* [Exercise goal]:
Convert the lines of the entries below, from the line containing "Where should I click to: Click the person" through the end of the entries, both included, into a JSON list of strings with one string per line. Leave out any blank lines.

* [Given data]:
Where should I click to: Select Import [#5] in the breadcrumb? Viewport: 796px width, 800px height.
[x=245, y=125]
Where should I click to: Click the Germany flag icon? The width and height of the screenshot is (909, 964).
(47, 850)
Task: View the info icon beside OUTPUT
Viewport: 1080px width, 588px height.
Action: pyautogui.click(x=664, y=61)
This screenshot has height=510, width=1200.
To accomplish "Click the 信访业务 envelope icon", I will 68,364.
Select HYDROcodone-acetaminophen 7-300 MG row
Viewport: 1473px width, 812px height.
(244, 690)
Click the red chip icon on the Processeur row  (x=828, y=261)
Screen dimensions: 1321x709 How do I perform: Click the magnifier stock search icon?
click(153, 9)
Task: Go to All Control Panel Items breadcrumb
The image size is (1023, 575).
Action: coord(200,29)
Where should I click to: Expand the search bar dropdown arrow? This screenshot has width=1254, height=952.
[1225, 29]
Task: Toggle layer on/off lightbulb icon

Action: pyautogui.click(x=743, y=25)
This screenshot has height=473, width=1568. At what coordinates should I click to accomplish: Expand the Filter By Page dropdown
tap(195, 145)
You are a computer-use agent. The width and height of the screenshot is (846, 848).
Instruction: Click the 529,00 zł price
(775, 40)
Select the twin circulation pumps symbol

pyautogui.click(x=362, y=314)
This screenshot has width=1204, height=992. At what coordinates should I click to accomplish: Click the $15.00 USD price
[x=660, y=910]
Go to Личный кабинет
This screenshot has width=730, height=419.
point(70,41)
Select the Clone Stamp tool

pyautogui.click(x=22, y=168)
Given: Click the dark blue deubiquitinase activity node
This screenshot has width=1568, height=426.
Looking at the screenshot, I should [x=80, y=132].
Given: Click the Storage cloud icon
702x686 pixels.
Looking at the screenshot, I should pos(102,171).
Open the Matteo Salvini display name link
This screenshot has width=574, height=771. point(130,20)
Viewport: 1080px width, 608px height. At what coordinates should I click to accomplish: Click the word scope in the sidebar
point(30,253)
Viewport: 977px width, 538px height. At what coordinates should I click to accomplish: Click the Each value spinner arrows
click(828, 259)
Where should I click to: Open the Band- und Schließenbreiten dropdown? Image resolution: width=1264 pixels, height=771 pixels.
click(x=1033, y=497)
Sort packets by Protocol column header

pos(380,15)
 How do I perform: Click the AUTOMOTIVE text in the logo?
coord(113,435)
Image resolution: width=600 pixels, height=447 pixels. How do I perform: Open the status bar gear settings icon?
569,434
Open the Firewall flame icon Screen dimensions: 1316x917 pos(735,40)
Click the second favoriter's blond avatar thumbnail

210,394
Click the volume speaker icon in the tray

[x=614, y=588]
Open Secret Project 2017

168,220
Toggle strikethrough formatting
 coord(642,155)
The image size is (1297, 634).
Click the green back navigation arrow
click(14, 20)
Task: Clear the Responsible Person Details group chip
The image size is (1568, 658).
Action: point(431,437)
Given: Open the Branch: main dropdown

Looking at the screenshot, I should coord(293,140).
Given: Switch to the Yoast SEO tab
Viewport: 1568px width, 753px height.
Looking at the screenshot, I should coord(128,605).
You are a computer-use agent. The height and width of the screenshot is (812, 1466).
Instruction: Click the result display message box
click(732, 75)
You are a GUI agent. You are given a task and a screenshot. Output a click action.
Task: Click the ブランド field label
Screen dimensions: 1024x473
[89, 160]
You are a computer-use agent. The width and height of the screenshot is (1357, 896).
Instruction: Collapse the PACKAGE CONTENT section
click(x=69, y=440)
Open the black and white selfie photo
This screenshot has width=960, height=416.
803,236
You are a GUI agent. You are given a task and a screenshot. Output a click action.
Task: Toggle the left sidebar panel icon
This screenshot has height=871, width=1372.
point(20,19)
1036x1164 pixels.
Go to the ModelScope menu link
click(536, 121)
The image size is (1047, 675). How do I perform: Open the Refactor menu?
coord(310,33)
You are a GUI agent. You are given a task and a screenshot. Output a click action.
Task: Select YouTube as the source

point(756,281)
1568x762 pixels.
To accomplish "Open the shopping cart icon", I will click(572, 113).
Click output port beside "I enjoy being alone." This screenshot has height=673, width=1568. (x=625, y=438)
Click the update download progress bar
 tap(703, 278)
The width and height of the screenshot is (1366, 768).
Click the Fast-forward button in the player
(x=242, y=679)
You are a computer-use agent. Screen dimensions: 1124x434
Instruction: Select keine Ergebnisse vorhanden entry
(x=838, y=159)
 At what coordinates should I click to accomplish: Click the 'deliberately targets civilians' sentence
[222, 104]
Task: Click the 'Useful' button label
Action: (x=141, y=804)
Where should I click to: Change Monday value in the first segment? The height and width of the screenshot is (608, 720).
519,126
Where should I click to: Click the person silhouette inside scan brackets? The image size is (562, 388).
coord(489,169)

* [Solution to this task]:
[
  "Where should I click to: Click the person silhouette inside scan brackets? The image size is (562, 388).",
  "coord(489,169)"
]